Set exercise >>
Please count the lines below that contain the string "Task" and give only the number.

Source data >>
>> start

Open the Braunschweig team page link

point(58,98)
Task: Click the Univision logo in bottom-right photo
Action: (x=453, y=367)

>> end
>> start

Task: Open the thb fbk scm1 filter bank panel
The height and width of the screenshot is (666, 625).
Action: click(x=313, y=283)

>> end

The output >>
2